• **DIRECTIONS**
Nothing but the records, repeated exactly, should form the response.

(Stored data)

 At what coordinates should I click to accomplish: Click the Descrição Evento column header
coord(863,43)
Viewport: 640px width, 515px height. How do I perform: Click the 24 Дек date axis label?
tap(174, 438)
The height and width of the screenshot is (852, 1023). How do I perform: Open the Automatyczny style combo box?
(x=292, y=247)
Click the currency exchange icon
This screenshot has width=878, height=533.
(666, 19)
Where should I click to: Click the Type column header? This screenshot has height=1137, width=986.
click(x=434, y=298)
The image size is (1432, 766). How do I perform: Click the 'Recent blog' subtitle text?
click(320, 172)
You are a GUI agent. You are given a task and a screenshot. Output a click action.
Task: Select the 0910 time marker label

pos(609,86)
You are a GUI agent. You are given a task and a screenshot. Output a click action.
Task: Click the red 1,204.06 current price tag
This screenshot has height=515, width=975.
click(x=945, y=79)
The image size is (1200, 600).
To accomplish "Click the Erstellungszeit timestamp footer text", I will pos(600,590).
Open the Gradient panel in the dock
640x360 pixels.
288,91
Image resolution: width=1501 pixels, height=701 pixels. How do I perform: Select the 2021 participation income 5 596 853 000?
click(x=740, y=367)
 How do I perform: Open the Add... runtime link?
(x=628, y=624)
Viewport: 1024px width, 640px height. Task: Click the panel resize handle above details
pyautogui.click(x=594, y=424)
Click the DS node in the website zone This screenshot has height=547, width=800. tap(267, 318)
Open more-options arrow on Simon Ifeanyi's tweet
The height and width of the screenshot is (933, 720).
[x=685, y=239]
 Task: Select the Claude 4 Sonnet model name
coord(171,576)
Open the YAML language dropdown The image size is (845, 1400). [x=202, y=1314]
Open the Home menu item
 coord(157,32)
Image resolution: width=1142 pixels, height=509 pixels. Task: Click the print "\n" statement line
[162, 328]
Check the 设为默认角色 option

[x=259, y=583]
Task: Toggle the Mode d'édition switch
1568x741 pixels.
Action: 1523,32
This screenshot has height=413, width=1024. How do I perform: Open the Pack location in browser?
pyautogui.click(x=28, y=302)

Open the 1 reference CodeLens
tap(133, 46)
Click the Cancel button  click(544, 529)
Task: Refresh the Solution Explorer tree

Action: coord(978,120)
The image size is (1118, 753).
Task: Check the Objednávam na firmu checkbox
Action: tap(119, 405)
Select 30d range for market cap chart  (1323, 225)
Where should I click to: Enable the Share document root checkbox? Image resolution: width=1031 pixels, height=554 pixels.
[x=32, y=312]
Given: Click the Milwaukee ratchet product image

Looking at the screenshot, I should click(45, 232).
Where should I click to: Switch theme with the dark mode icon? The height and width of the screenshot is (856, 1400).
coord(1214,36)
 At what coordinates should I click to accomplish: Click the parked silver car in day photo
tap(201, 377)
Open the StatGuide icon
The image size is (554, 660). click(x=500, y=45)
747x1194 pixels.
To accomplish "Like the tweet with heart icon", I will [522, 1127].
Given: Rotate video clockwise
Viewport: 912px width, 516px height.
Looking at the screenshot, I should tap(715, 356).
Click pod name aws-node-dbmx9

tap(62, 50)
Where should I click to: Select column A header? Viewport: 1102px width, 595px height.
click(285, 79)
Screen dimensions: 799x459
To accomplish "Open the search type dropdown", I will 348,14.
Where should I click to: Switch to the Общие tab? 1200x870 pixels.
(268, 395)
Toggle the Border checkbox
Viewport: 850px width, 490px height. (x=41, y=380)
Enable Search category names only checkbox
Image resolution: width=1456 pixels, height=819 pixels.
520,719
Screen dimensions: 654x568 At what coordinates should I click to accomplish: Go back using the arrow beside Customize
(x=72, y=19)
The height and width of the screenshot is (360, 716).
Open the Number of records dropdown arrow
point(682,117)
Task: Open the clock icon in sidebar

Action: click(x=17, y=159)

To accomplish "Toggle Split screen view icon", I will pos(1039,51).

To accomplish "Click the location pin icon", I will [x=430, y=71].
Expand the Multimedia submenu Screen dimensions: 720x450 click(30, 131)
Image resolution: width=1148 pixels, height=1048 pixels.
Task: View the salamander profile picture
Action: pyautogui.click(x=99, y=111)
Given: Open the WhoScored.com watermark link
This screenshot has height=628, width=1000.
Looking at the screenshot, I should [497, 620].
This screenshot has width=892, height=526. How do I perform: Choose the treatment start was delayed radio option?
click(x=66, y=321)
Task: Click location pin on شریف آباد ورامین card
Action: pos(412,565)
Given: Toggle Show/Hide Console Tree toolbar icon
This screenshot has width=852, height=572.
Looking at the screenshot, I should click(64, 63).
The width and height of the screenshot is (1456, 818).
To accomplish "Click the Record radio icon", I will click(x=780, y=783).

• **EXERCISE ANSWER**
 At what coordinates should I click to accomplish: Click the Descrição Evento column header
coord(863,43)
Viewport: 640px width, 515px height. How do I perform: Click the 24 Дек date axis label?
tap(174, 438)
The height and width of the screenshot is (852, 1023). How do I perform: Open the Automatyczny style combo box?
(x=292, y=247)
Click the currency exchange icon
This screenshot has width=878, height=533.
(666, 19)
Where should I click to: Click the Type column header? This screenshot has height=1137, width=986.
click(x=434, y=298)
The image size is (1432, 766). How do I perform: Click the 'Recent blog' subtitle text?
click(320, 172)
You are a GUI agent. You are given a task and a screenshot. Output a click action.
Task: Select the 0910 time marker label

pos(609,86)
You are a GUI agent. You are given a task and a screenshot. Output a click action.
Task: Click the red 1,204.06 current price tag
This screenshot has height=515, width=975.
click(x=945, y=79)
The image size is (1200, 600).
To accomplish "Click the Erstellungszeit timestamp footer text", I will pos(600,590).
Open the Gradient panel in the dock
640x360 pixels.
288,91
Image resolution: width=1501 pixels, height=701 pixels. How do I perform: Select the 2021 participation income 5 596 853 000?
click(x=740, y=367)
 How do I perform: Open the Add... runtime link?
(x=628, y=624)
Viewport: 1024px width, 640px height. Task: Click the panel resize handle above details
pyautogui.click(x=594, y=424)
Click the DS node in the website zone This screenshot has height=547, width=800. tap(267, 318)
Open more-options arrow on Simon Ifeanyi's tweet
The height and width of the screenshot is (933, 720).
[x=685, y=239]
 Task: Select the Claude 4 Sonnet model name
coord(171,576)
Open the YAML language dropdown The image size is (845, 1400). [x=202, y=1314]
Open the Home menu item
 coord(157,32)
Image resolution: width=1142 pixels, height=509 pixels. Task: Click the print "\n" statement line
[162, 328]
Check the 设为默认角色 option

[x=259, y=583]
Task: Toggle the Mode d'édition switch
1568x741 pixels.
Action: 1523,32
This screenshot has height=413, width=1024. How do I perform: Open the Pack location in browser?
pyautogui.click(x=28, y=302)

Open the 1 reference CodeLens
tap(133, 46)
Click the Cancel button  click(544, 529)
Task: Refresh the Solution Explorer tree

Action: coord(978,120)
The image size is (1118, 753).
Task: Check the Objednávam na firmu checkbox
Action: tap(119, 405)
Select 30d range for market cap chart  (1323, 225)
Where should I click to: Enable the Share document root checkbox? Image resolution: width=1031 pixels, height=554 pixels.
[x=32, y=312]
Given: Click the Milwaukee ratchet product image

Looking at the screenshot, I should click(45, 232).
Where should I click to: Switch theme with the dark mode icon? The height and width of the screenshot is (856, 1400).
coord(1214,36)
 At what coordinates should I click to accomplish: Click the parked silver car in day photo
tap(201, 377)
Open the StatGuide icon
The image size is (554, 660). click(x=500, y=45)
747x1194 pixels.
To accomplish "Like the tweet with heart icon", I will [522, 1127].
Given: Rotate video clockwise
Viewport: 912px width, 516px height.
Looking at the screenshot, I should tap(715, 356).
Click pod name aws-node-dbmx9

tap(62, 50)
Where should I click to: Select column A header? Viewport: 1102px width, 595px height.
click(285, 79)
Screen dimensions: 799x459
To accomplish "Open the search type dropdown", I will 348,14.
Where should I click to: Switch to the Общие tab? 1200x870 pixels.
(268, 395)
Toggle the Border checkbox
Viewport: 850px width, 490px height. (x=41, y=380)
Enable Search category names only checkbox
Image resolution: width=1456 pixels, height=819 pixels.
520,719
Screen dimensions: 654x568 At what coordinates should I click to accomplish: Go back using the arrow beside Customize
(x=72, y=19)
The height and width of the screenshot is (360, 716).
Open the Number of records dropdown arrow
point(682,117)
Task: Open the clock icon in sidebar

Action: click(x=17, y=159)

To accomplish "Toggle Split screen view icon", I will pos(1039,51).

To accomplish "Click the location pin icon", I will [x=430, y=71].
Expand the Multimedia submenu Screen dimensions: 720x450 click(30, 131)
Image resolution: width=1148 pixels, height=1048 pixels.
Task: View the salamander profile picture
Action: pyautogui.click(x=99, y=111)
Given: Open the WhoScored.com watermark link
This screenshot has height=628, width=1000.
Looking at the screenshot, I should [497, 620].
This screenshot has width=892, height=526. How do I perform: Choose the treatment start was delayed radio option?
click(x=66, y=321)
Task: Click location pin on شریف آباد ورامین card
Action: pos(412,565)
Given: Toggle Show/Hide Console Tree toolbar icon
This screenshot has width=852, height=572.
Looking at the screenshot, I should click(64, 63).
The width and height of the screenshot is (1456, 818).
To accomplish "Click the Record radio icon", I will click(x=780, y=783).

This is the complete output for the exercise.